I told George that I hoped his luck changed, and explained I was late for treatment. We parted ways and he didn't follow me.

Treatment itself was uneventful. But during the return trip something happened which led me to question whether George was even real.

As I rode the train back home, I suddenly heard the name of my stop. Realizing that I needed to exit immediately, I struggled to gather my wits and get the door open. This was, of course, much harder than usual because I needed to deploy a ramp to get my walker out. I'd fumed about how difficult it was to do this many times even without time pressure. Now I missed the stop, watching the station pull away into the distance.
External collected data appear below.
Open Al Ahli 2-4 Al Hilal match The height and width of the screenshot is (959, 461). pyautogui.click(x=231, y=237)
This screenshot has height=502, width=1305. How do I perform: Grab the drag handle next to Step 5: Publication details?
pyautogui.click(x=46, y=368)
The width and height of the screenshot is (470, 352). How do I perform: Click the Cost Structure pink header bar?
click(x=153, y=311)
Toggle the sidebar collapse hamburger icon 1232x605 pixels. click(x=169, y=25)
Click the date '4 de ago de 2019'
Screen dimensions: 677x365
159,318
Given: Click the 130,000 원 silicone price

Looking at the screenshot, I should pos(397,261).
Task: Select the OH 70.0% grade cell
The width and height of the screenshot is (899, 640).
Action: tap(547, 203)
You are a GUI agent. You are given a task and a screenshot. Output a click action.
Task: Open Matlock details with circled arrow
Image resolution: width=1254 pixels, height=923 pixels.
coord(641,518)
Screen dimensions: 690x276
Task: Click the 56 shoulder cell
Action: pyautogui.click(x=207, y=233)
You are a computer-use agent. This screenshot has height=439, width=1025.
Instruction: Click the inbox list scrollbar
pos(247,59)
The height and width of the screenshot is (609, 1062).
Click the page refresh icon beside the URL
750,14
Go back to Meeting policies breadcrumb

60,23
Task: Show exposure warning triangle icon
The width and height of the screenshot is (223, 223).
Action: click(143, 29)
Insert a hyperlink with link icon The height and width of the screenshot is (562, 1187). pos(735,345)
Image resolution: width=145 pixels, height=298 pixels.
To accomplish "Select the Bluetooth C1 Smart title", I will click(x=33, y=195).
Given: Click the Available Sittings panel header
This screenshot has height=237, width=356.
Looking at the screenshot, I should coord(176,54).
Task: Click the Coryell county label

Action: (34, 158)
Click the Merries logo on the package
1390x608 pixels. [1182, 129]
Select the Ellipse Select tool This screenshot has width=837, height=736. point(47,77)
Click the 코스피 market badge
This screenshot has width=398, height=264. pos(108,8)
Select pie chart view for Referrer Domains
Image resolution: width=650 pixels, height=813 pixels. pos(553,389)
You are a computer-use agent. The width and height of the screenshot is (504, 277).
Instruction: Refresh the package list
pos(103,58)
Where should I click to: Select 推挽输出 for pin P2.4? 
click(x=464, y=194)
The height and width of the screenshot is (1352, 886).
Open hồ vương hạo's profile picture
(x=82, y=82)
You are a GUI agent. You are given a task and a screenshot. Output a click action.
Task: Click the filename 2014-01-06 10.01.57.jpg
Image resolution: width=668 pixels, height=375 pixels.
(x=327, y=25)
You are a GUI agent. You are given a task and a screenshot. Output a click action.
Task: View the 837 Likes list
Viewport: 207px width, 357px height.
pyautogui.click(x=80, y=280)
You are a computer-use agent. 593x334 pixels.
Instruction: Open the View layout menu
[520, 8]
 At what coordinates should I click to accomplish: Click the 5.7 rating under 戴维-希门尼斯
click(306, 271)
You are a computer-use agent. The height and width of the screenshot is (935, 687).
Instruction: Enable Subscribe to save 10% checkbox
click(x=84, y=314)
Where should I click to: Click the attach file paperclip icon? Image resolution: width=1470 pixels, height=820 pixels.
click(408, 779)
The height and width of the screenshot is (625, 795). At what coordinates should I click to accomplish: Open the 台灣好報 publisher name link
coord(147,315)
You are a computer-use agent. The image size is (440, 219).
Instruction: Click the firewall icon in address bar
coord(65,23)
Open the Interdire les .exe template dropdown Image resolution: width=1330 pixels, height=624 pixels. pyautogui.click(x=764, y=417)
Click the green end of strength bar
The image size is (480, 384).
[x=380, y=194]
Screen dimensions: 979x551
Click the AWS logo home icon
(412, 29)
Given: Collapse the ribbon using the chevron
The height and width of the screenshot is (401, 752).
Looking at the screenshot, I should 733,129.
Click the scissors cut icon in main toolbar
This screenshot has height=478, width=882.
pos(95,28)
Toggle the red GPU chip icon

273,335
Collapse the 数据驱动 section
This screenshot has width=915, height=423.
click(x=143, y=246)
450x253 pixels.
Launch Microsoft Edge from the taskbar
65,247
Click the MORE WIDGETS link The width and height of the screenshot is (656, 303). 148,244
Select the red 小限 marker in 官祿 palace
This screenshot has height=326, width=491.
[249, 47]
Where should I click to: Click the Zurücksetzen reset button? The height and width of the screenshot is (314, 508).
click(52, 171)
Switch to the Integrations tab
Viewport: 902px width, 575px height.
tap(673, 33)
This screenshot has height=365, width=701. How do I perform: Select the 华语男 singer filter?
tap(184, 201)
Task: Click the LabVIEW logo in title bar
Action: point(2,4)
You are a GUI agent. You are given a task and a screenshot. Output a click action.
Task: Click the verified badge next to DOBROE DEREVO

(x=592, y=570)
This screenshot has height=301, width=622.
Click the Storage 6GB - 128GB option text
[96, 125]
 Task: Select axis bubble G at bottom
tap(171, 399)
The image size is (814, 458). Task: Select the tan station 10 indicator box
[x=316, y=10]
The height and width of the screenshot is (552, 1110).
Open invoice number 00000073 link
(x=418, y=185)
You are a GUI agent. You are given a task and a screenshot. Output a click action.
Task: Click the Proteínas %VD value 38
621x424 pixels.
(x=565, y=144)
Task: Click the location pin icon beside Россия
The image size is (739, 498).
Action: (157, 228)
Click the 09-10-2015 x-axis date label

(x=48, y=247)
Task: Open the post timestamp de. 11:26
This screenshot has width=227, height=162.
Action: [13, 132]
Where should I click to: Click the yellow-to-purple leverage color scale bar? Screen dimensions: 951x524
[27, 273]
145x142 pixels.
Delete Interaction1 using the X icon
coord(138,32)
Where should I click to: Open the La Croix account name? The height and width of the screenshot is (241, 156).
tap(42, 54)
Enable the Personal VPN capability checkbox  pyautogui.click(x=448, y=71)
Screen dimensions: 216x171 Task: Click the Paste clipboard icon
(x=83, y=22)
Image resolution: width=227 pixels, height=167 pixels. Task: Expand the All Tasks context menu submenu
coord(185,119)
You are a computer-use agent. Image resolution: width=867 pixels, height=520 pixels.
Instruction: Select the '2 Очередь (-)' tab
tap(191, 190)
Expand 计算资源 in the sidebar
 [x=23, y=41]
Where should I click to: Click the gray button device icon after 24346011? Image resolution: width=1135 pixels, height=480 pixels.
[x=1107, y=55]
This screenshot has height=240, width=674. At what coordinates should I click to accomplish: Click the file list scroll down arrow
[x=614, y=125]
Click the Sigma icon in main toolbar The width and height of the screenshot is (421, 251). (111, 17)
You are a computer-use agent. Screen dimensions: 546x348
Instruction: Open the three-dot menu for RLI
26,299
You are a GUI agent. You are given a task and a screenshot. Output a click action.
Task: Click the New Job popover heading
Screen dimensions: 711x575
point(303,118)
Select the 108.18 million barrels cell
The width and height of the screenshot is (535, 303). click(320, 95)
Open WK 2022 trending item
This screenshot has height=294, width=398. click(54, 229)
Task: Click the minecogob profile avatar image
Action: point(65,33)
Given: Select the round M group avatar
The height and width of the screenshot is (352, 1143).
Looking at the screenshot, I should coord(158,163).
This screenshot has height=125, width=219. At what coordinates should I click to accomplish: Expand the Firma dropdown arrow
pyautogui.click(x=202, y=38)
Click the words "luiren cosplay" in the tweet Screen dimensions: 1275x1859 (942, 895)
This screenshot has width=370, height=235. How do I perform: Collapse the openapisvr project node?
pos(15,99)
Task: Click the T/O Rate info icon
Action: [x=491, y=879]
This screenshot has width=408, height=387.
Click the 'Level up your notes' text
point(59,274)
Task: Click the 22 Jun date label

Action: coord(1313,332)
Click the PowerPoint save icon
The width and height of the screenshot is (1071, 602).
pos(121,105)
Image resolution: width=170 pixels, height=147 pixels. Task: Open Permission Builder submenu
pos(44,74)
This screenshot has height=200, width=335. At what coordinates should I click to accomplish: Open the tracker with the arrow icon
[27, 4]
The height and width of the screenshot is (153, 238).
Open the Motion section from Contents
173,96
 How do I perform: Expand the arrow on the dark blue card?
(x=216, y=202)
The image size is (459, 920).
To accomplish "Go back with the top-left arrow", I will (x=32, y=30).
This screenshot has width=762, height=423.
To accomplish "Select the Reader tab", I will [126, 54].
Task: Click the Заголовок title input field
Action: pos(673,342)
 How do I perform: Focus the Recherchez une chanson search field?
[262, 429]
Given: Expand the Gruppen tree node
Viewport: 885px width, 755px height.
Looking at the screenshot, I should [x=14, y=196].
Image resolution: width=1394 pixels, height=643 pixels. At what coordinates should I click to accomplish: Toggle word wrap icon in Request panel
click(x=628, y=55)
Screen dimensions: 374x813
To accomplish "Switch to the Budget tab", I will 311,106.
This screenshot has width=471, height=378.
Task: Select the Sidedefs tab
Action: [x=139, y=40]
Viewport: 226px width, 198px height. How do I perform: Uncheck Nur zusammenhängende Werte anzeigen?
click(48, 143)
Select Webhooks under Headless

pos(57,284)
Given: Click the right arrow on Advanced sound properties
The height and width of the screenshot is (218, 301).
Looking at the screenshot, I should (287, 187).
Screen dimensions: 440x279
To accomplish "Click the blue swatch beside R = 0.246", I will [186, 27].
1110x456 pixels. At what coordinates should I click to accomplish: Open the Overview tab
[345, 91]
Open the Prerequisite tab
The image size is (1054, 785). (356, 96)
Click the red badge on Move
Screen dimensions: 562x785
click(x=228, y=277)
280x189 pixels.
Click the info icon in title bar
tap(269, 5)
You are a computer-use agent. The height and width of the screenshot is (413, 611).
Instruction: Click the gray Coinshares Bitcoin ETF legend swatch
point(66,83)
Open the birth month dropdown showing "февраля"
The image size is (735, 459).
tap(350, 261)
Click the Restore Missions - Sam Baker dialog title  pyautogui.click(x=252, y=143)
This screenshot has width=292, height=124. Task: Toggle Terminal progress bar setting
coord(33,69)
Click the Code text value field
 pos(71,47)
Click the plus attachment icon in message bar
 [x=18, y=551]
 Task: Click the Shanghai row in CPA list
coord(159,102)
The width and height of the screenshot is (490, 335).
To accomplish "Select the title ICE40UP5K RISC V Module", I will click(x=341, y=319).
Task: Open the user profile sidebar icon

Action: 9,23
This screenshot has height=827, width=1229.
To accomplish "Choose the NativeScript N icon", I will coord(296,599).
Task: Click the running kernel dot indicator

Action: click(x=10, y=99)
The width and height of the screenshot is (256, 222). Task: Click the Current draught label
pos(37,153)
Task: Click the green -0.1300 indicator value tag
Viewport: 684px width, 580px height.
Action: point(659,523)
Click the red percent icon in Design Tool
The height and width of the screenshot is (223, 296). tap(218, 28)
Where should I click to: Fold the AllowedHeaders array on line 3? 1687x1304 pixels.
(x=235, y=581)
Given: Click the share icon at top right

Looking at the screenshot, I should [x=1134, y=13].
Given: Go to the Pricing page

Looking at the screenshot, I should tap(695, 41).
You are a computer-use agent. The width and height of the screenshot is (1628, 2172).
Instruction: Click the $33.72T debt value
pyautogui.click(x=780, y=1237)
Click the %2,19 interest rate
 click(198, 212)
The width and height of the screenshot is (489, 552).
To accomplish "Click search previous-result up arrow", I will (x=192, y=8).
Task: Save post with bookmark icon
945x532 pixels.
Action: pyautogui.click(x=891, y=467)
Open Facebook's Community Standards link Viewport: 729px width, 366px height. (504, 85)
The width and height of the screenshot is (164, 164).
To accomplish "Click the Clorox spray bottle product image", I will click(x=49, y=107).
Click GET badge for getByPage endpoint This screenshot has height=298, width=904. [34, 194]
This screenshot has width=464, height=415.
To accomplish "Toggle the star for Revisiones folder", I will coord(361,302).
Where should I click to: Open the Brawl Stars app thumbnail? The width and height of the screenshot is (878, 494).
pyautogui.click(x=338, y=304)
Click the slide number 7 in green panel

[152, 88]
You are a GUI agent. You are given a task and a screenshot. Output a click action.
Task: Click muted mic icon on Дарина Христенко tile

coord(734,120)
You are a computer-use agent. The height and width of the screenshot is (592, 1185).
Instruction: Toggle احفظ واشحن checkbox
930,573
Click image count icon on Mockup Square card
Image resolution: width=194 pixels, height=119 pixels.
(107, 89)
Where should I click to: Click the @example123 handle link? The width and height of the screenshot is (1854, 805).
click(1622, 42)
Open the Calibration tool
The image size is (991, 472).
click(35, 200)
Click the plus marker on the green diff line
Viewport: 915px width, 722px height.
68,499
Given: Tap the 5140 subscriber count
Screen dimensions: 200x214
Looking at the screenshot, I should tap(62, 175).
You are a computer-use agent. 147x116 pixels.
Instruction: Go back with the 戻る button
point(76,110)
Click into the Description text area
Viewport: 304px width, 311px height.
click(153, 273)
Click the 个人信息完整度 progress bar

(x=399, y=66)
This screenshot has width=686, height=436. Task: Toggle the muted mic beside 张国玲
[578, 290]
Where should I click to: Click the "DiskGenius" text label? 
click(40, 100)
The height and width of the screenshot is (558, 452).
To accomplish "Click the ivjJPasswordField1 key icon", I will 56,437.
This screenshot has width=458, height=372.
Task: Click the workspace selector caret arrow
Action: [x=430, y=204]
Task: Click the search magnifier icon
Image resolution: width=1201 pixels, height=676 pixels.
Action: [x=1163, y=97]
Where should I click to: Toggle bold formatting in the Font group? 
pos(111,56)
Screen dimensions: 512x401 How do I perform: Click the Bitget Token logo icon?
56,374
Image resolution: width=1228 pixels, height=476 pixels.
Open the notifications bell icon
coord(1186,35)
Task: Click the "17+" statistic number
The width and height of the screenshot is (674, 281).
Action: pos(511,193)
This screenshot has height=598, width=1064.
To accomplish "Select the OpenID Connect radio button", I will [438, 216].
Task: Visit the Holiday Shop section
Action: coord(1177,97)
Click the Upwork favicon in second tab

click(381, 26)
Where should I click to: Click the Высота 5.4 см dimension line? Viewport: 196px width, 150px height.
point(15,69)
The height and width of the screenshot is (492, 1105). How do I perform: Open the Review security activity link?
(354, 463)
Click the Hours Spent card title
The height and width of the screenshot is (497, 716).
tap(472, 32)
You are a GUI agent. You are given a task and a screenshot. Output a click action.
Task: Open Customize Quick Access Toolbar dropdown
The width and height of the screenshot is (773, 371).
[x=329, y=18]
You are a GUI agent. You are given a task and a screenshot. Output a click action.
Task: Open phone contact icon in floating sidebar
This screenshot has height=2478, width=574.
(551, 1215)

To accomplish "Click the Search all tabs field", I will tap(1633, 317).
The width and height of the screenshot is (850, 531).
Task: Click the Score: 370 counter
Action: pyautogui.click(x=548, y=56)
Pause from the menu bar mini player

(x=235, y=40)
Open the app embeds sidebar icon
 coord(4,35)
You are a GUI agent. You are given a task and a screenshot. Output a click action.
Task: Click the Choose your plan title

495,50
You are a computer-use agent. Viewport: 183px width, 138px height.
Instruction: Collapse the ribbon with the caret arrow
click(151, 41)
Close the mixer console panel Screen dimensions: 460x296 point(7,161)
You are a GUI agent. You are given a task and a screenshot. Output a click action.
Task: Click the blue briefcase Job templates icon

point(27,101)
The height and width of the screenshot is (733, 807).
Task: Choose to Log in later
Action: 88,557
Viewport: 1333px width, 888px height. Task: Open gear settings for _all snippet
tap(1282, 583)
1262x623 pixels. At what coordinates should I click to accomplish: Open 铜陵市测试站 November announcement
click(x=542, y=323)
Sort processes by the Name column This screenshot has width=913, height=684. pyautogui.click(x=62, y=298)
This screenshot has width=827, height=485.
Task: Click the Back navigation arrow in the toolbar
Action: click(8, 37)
I exited the train at the next stop, and took the next train back. On my way back I suddenly realized I'd missed my stop again. Despite my best efforts to pay attention, the station had been announced, and the train had stopped. But I had apparently just sat there, spaced out.

I ended up exiting one stop further along than where I needed to be. I had some time to kill, so decided to fill it by walking the length of the station. (This kind of impromptu exercise was part of my Principle of Least Convenience approach to always-on physical therapy). Unfortunately, as I paced I had absentmindedly crossed the tracks. As I waited on the platform I realized I was about the take the train headed in the wrong direction.

In the hospital I'd been asked to do cognitive assessments like drawing the hands of a clock pointing to a given time, or subtracting a number from another number, then from the result and so on. Although I didn't always know exactly what my mistakes were, I could always sense when I'd made one. Standing on the platform of that unfamiliar train station, facing what appeared to be the wrong direction, and without a clear idea of how I'd landed in this predicament, I had a similar sensation. I just stood there thinking and looking around for five minutes before I was sure of what I was doing.

Eventually I boarded the right train headed in the right direction, and exited at the right stop.

Dr. Neuro-Oncologist seemed only slightly concerned by my story. "You may have just fallen asleep on the train," they suggested. "The fatigue from chemoradiotherapy can come out of the blue. If something like this happens again, please be sure to call me. You might also consider scheduling some time to take a nap." It wasn't the worst idea I'd heard that day. All the same, I'd left George out of my story.